For each page in the file "cake.djvu", we can use the "tesseract" to process the page image:
djvused -e "select ${page};save-page-with \"cake_page.djvu\"" cake.djvu
convert cake_page.djvu cake.tif
tesseract cake.tif cake_box batch.nochop makebox
tesseract cake.tif cake_txt batch.nochop
This produces the information for the text structure (lines and words) and positioning (coordinate for each character). To convert this information to the hidden-text format for use with djvused, use
perl<<'EOL'>cake_text.txt
open TXT, "<:utf8", "cake_txt.txt";
open BOX, "<:utf8", "cake_box.txt";
$pxn = 1000000;
$pxx = 0;
$pyn = 1000000;
$pyx = 0;
$pagebuf = "";
while ($line = <TXT>) {
chop $line;
@words = split /\s+/, $line;
next if $#words < 0;
$lxn = 1000000;
$lxx = 0;
$lyn = 1000000;
$lyx = 0;
$linebuf = "";
foreach $word (@words) {
$xmin = 1000000;
$xmax = 0;
$ymin = 1000000;
$ymax = 0;
$w = "";
for ($i = 0; $i < length($word); $i ++) {
$c = substr($word, $i, 1);
do {
$cline = <BOX>;
} while (substr($cline, 0, 1) ne $c);
($xn, $yn, $xx, $yx) = substr($cline, 2) =~ /\S+/g;
$w = $w . '\\' if $c eq '"';
$w = $w . '\\' if $c eq '\\';
$w = $w . substr($cline, 0, 1);
$xmin = $xn if ($xmin > $xn);
$xmax = $xx if ($xmax < $xx);
$ymin = $yn if ($ymin > $yn);
$ymax = $yx if ($ymax < $yx);
}
$wline = '(word ' . $xmin . ' ' . $ymin . ' ' . $xmax . ' ' . $ymax . ' "' . $w . '")';
$linebuf = $linebuf . "\n  " . $wline;
$lxn = $xmin if ($lxn > $xmin);
$lxx = $xmax if ($lxx < $xmax);
$lyn = $ymin if ($lyn > $ymin);
$lyx = $ymax if ($lyx < $ymax);
}
$pagebuf = $pagebuf . "\n (line $xmin $ymin $xmax $ymax" . $linebuf . ')';
$pxn = $lxn if ($pxn > $lxn);
$pxx = $lxx if ($pxx < $lxx);
$pyn = $lyn if ($pyn > $lyn);
$pyx = $lyx if ($pyx < $lyx);
}
close BOX;
close TXT;
binmode(STDOUT, ":utf8");
print "(page $pxn $pyn $pxx $pyx", $pagebuf, ')', "\n";
EOL
which generates "cake_text.txt" in the accordant format.

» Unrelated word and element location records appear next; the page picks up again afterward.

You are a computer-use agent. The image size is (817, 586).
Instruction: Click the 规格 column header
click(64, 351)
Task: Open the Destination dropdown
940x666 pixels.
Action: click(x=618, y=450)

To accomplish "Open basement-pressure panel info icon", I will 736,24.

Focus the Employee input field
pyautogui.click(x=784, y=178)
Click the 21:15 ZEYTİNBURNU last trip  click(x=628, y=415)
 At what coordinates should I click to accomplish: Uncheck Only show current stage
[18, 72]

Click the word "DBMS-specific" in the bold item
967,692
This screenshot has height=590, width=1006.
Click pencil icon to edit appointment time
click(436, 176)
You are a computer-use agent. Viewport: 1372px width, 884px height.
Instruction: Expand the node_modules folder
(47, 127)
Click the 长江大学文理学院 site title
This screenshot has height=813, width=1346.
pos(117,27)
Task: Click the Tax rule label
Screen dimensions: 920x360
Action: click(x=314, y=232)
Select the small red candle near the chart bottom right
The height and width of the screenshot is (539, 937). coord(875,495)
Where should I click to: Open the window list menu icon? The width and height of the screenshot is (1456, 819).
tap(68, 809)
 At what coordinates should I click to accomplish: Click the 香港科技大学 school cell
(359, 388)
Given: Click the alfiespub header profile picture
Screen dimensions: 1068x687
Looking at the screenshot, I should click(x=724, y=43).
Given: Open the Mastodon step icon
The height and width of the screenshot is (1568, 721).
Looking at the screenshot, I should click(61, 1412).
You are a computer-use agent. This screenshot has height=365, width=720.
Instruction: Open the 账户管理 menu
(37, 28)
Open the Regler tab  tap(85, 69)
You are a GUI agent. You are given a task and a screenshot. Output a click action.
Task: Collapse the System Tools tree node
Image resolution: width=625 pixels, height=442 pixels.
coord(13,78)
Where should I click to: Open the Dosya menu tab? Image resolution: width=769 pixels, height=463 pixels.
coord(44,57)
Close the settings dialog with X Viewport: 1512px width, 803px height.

The hidden text can be saved back to the djvu file with
djvused -e "select ${page};set-txt \"cake_text.txt\";save" cake.djvu
We just need to repeat this for all the desired pages.

2 comments:

Anonymous said...

After convertation text information to the hidden-text format for use with djvused :

syntax error at - line 8, near "= ) "
syntax error at - line 26, near "= ;"
syntax error at - line 49, near "}"
Execution of - aborted due to compilation errors.

:(

What should I do with this ?

cjj said...

The <TXT> and <BOX> in my code were treated as HTML tags. It should be fixed now.